Wang Yi, China's Foreign Minister, publicly endorsed Pakistan's mediatory role in US-Iran dialogue on 13 May 2026, the day before the Trump-Xi summit opens in Beijing 1. The endorsement followed a 12 May call between Wang and Pakistani Foreign Minister Ishaq Dar that covered Hormuz mediation and safe passage. The Pakistan channel has been the primary US-Iran mediator since the early weeks of the war; Iran missed the 9 May deadline for its reply on the US 7-point MOU , and no new written text has crossed the wire since.

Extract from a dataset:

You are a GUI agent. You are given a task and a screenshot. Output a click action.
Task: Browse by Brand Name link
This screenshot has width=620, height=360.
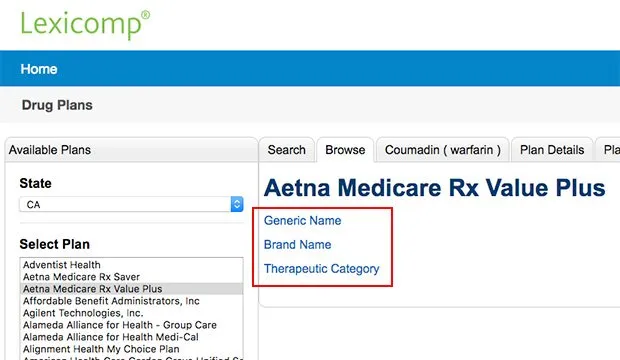click(x=297, y=244)
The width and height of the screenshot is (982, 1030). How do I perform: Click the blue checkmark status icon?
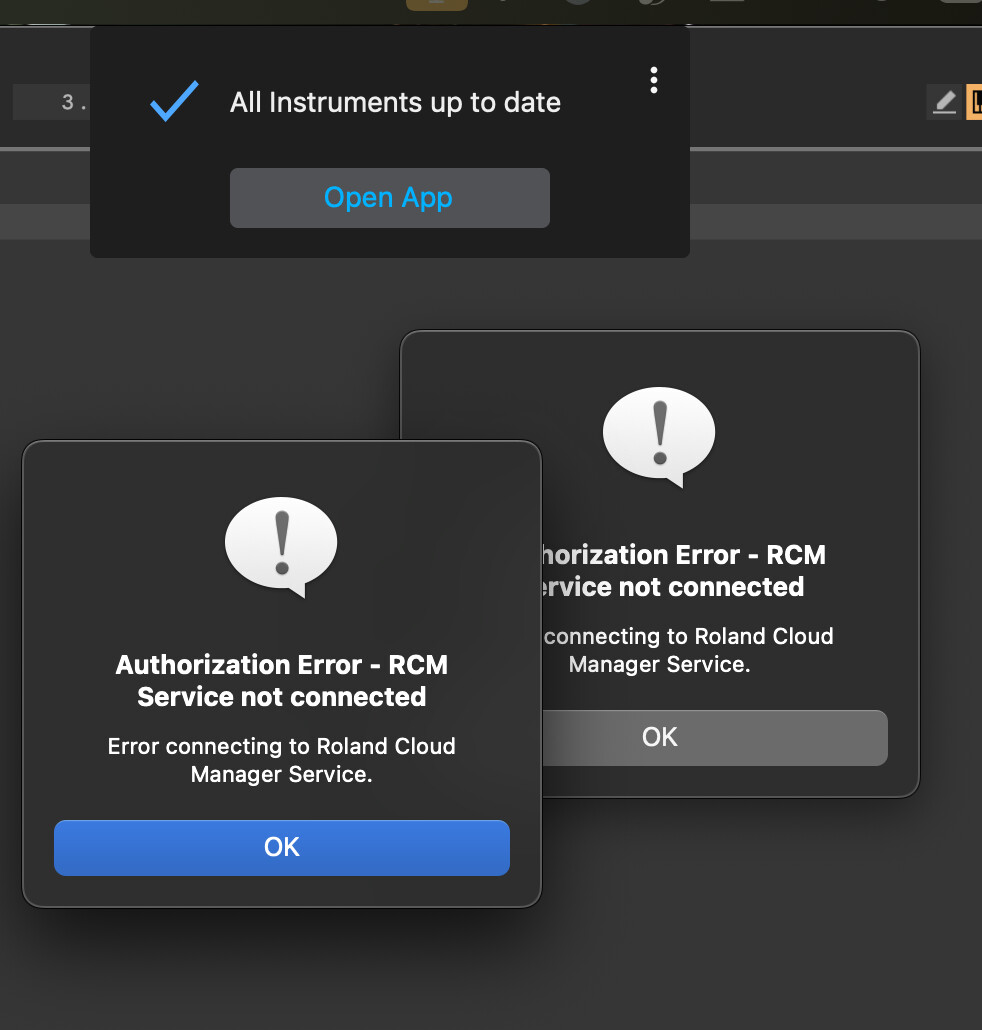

By placing the endorsement on the record on 13 May, Xi Jinping has told the region the channel stays in Islamabad before Trump's wheels touch down on 14 May. That forecloses the bilateral handoff a US side might have hoped to extract: Trump arrives not to receive the channel from Xi, but to find that Xi has already published the architecture in advance. Wang Yi's readout with Dar paired Hormuz mediation with safe passage, the two operational dossiers Beijing wants kept inside the Pakistan track rather than transferred onto the Sino-American bilateral.

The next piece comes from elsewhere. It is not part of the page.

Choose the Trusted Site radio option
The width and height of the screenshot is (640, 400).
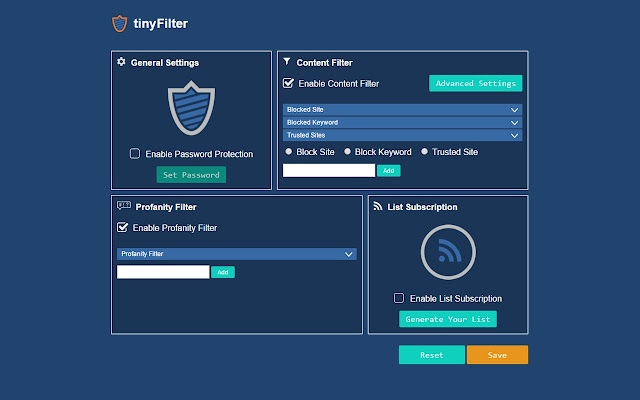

MOFCOM's 2 May Blocking Rules activation remains live alongside the mediation endorsement, legally barring five named Chinese refineries from complying with OFAC's Iran programme, which now includes the 11 May Hong Kong designations . Beijing is preserving the legal counter-architecture and the mediation channel simultaneously. For the negotiation architecture going into the 14-15 May summit, that means Trump arrives with 15,000 personnel in the strait but no Chinese willingness to redirect the diplomatic text, despite officials trailing Iran as a formal agenda item.